Un autre opposant de l’ombre est sur la même ligne que Martin Fayulu: Joseph Kabila. L’ancien président a boycotté l’ensemble du processus électoral de décembre, empêchant ses troupes de se présenter à la présidentielle et aux autres scrutins. Il ne reconnait donc pas le scrutin de décembre. En faisant l’impasse sur les élections de 2023, le Raïs estime, comme Fayulu, pouvoir revenir dans l’arène politique à travers un dialogue politique. Le camp Tshisekedi accuse Joseph Kabila de vouloir jouer la stratégie du chaos, en soutenant notamment, l’ancien président de la Commission électorale (CENI), Corneille Nangaa, partis soutenir les rebelles du M23. Des accusations alimentées par le ralliement de plusieurs cadres du PPRD de Kabila à l’AFC de Nangaa.

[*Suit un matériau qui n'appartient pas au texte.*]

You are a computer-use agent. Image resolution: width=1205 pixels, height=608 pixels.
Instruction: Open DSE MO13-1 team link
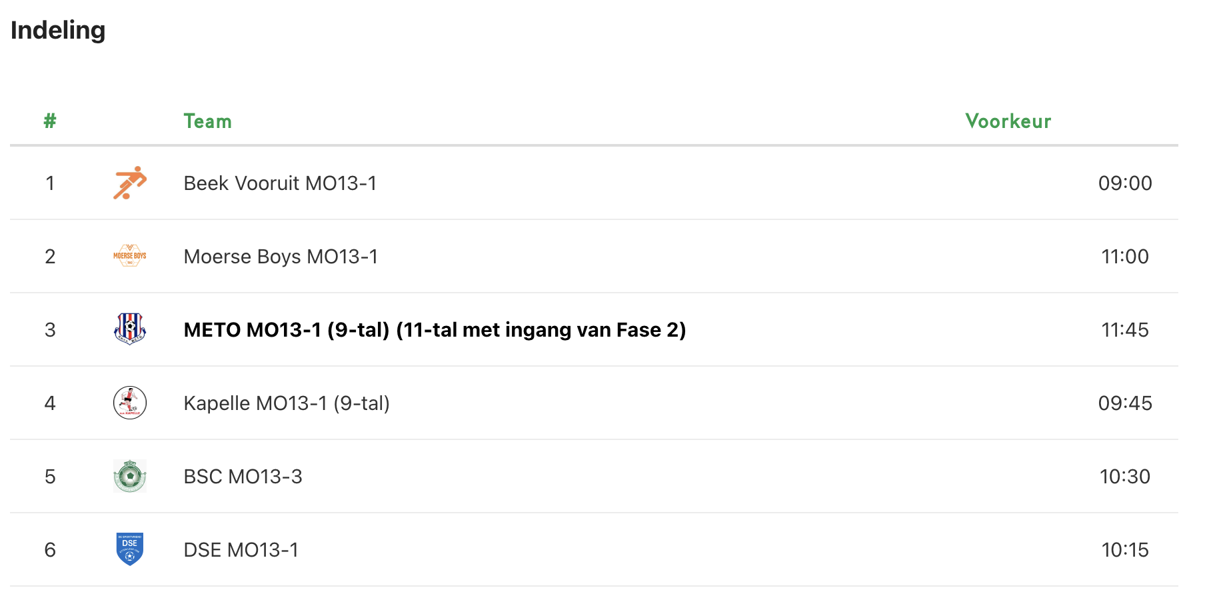pyautogui.click(x=241, y=550)
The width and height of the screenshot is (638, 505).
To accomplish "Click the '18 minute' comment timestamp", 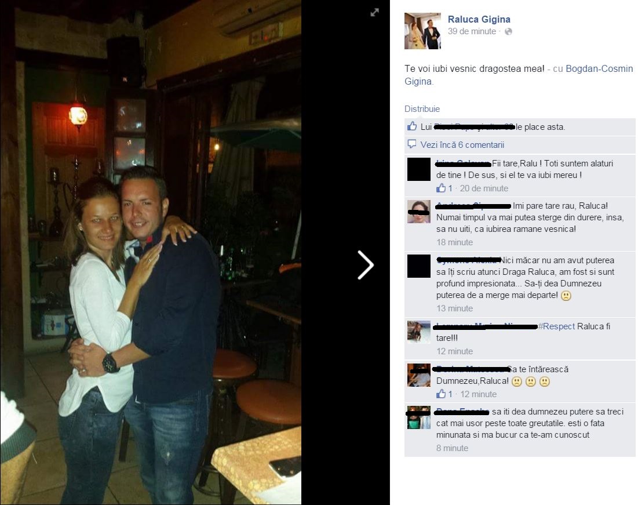I will (x=454, y=242).
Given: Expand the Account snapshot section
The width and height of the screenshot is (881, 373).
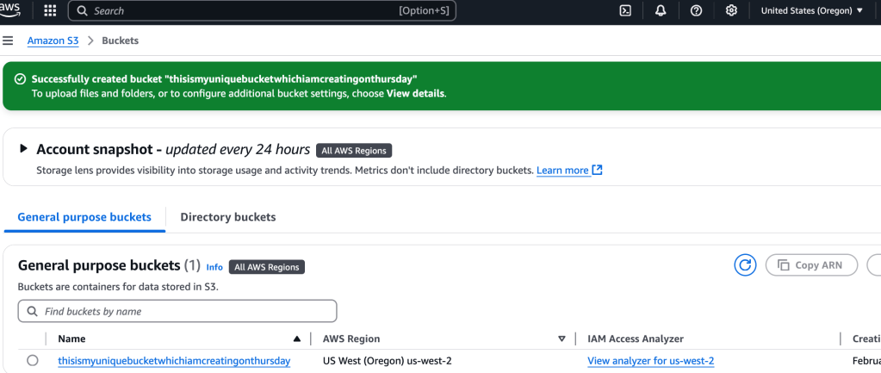Looking at the screenshot, I should [24, 149].
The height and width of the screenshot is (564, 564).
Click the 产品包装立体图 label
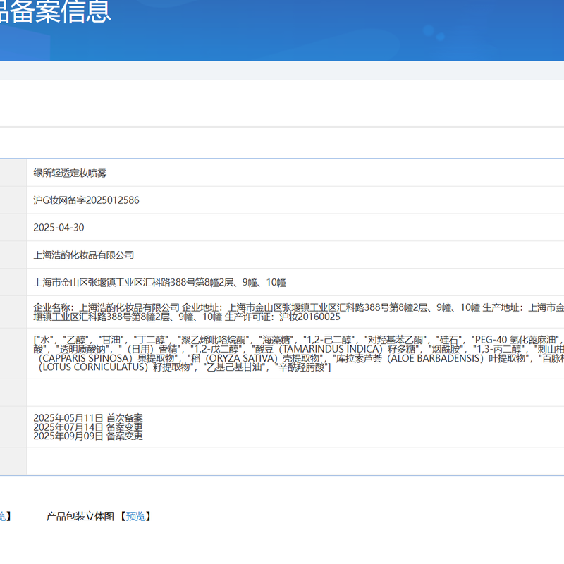(x=80, y=517)
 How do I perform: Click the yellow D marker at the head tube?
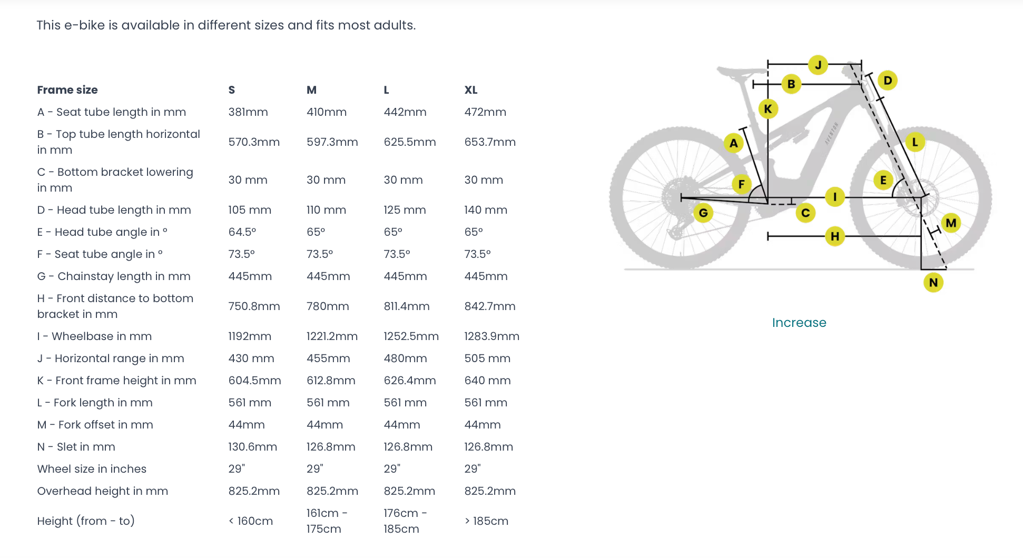[888, 81]
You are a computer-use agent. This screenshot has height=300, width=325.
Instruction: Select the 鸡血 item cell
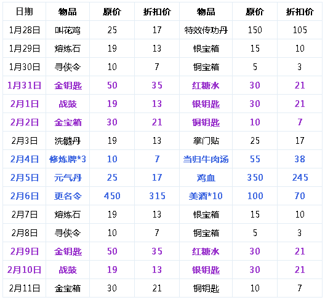[x=206, y=178]
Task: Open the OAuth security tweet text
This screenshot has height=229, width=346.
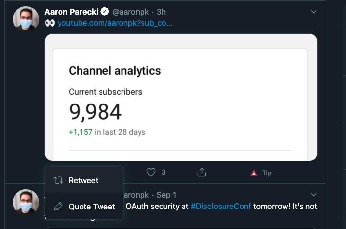Action: pyautogui.click(x=222, y=206)
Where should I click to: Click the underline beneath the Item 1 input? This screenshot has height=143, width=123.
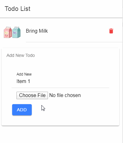click(60, 88)
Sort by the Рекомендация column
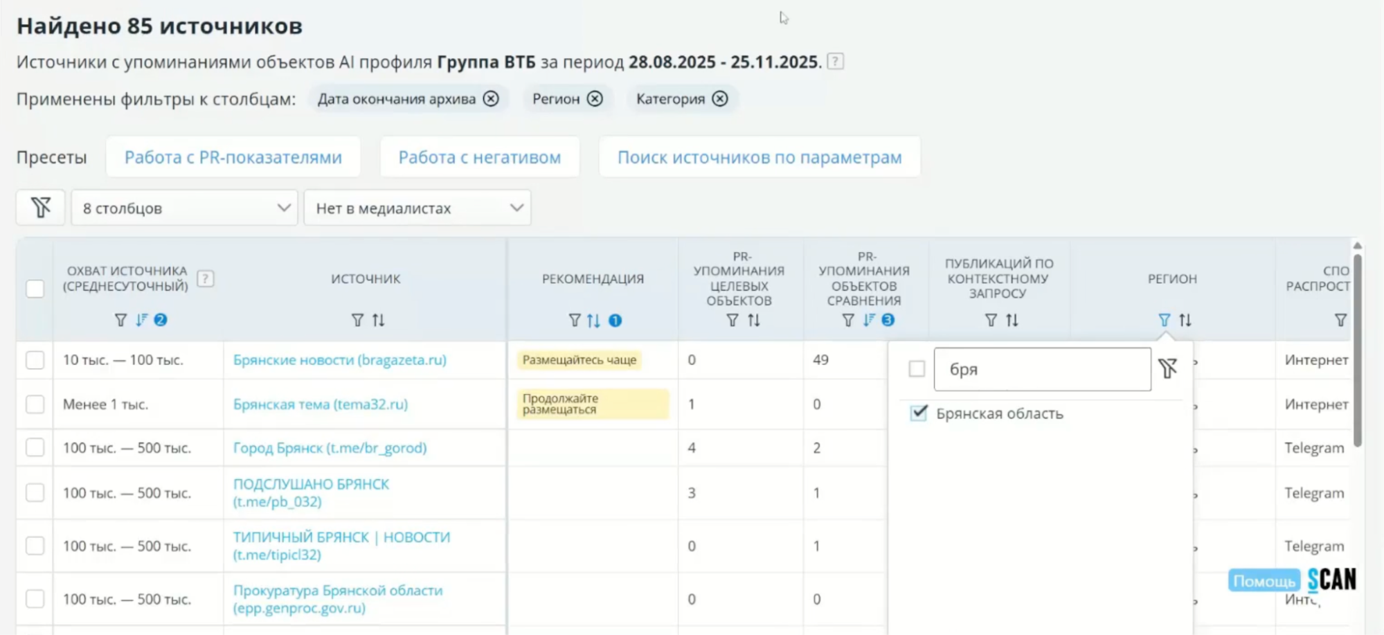The image size is (1384, 635). (x=593, y=321)
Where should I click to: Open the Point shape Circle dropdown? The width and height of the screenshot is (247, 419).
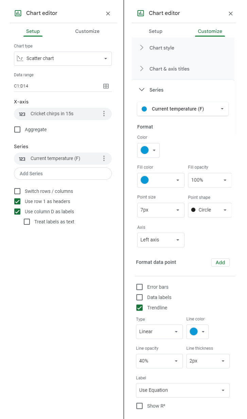[x=210, y=210]
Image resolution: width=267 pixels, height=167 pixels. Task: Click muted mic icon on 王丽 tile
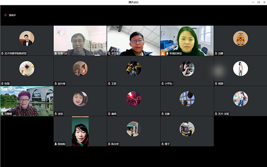click(109, 84)

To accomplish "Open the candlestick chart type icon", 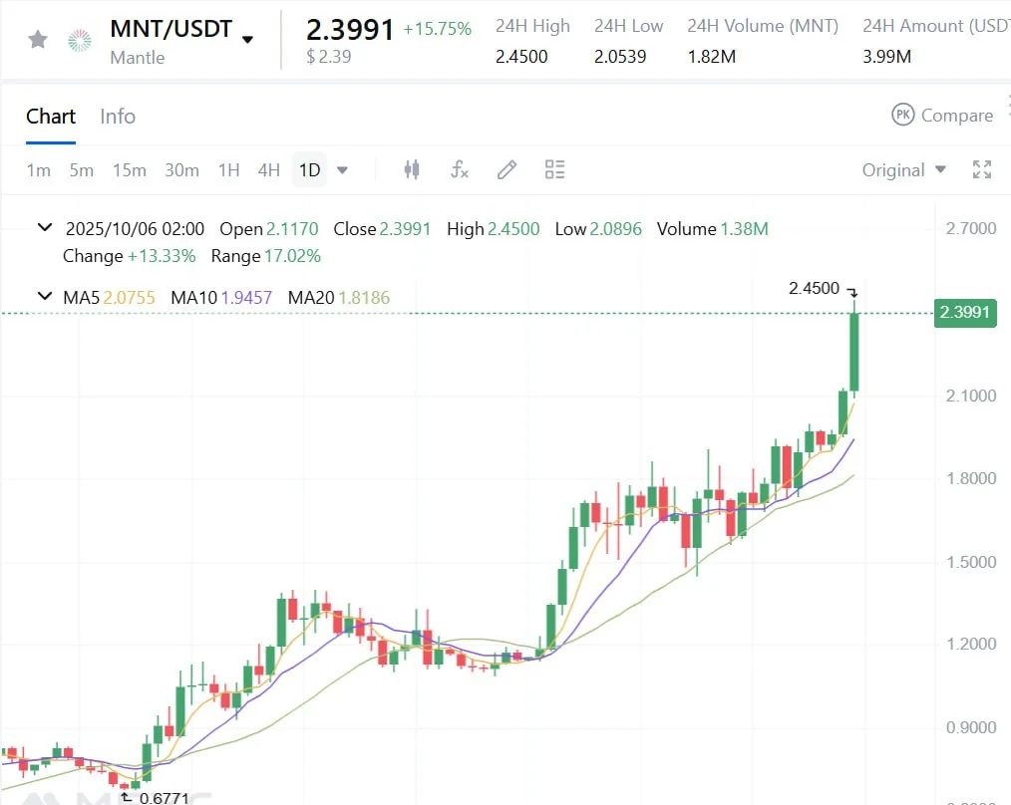I will tap(412, 169).
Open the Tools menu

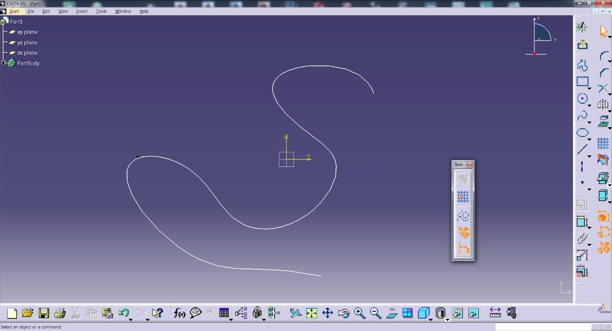[101, 11]
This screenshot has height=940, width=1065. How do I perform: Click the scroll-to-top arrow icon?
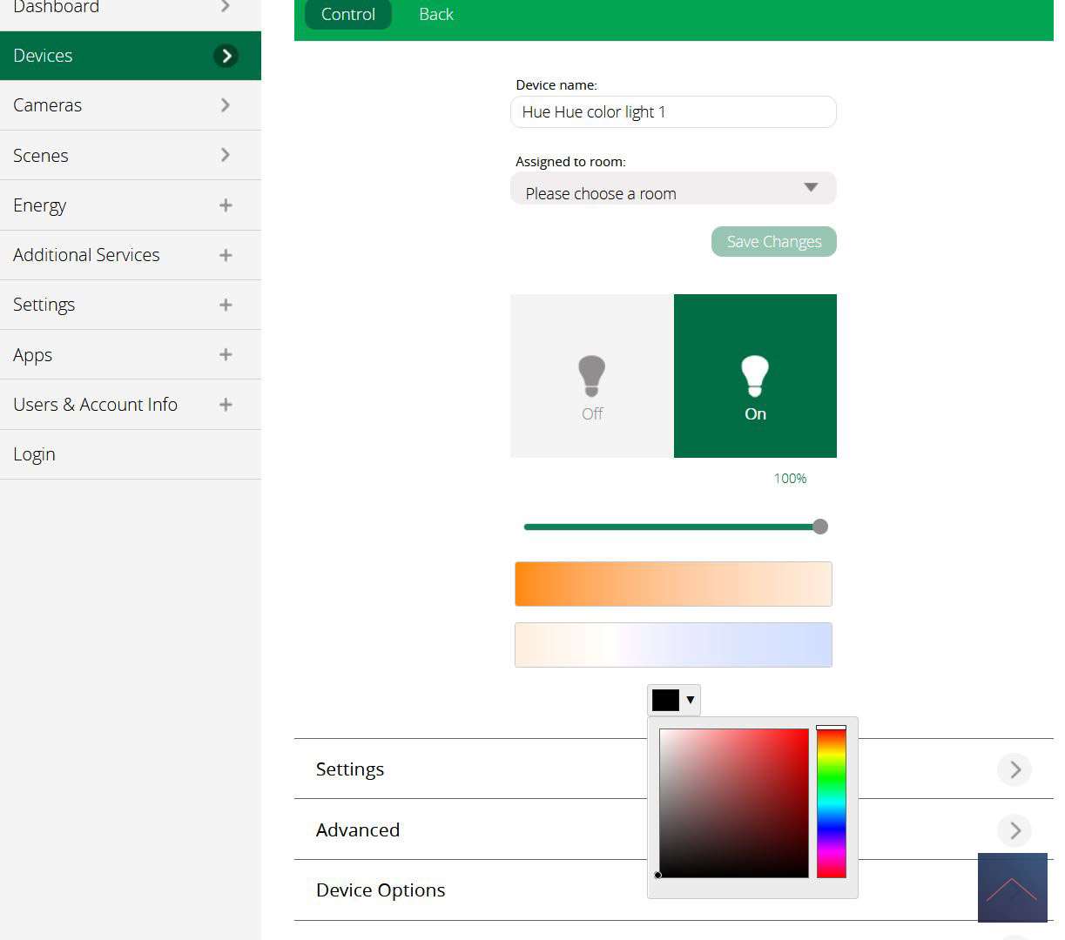1012,888
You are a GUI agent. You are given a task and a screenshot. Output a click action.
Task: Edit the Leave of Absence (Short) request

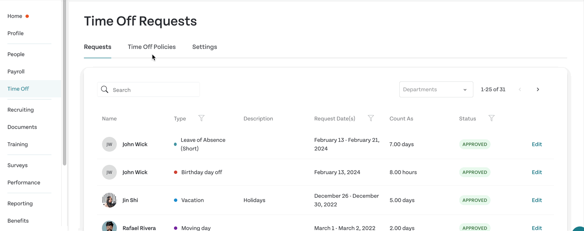[537, 144]
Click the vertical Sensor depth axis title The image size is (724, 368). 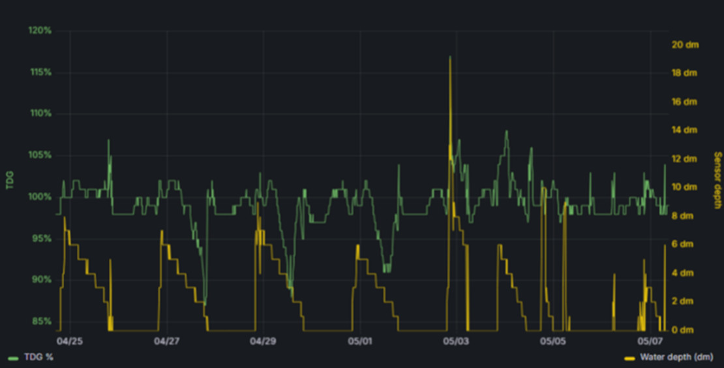[717, 181]
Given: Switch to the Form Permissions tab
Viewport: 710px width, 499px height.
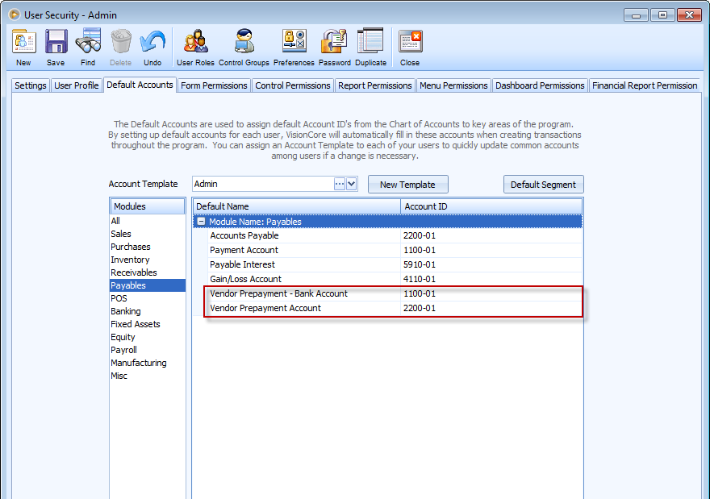Looking at the screenshot, I should 214,85.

Matata, observateur attentif

Si la situation est claire pour Martin Fayulu et Joseph Kabila, elle l’est beaucoup moins pour d’autres opposants, comme Augustin Matata Ponyo. Courtisé par le camp présidentiel, et candidat sénateur, l’ancien Premier ministre attend de voir comment tourne le vent avant de se positionner. D’autant que son procès dans l’affaire de détournement de fonds présumés du projet agro-industriel, Bukanga Lonzo, plane toujours au-dessus de sa tête. Le procès a d’ailleurs été opportunément repoussé en juillet, une fois l’échiquier politique congolais recomposé.

Le mystère Mukwege

Reste une dernière inconnue: l’avenir politique de Denis Mukwege. Avec un score quasi-humiliant de 0,22%, le prix Nobel ne s’est pas encore exprimé sur la suite qu’il pourrait donner à son arrivée en politique. Avec une entrée en campagne trop tardive et un manque cruel de moyens financiers, Denis Mukwege s’est heurté à la dure réalité de la politique congolaise et à un réel déficit de popularité. Le célèbre gynécologue pourrait de nouveau rempiler, mais pour cela, il demande une vraie réforme de la loi électorale, de la CENI et de la Cour constitutionnelle, qui ont largement favorisé le président sortant.

Chamboule-tout politique

L’annonce de la composition du nouveau gouvernement, lancera sans doute les hostilités pour les opposants au président Tshisekedi. La répartition des postes dans les ministères et les institutions au sein d’une majorité pléthorique et très hétérogène, pourrait rebattre les cartes de l’échiquier politique congolais. Des opposants pourraient se rallier à la majorité. Et certains partis, mal servis, pourraient être tentés de quitter l’Union sacrée pour venir regonfler les rangs de l’opposition au sein de l’Assemblée nationale. Raison pour laquelle les opposants attendent de voir l’effet de possibles « migrations » au Parlement. Un « nomadisme » politique érigé en sport national en RDC. Mais au final, deux blocs très classiques d’opposants se font jour: une opposition radicale incarnée par Fayulu et Kabila, et une opposition dite « républicaine » symbolisée par Katumbi ou Matata. Deux oppositions qui restent difficilement réconciliables. Du pain béni pour Tshisekedi… pour l’instant.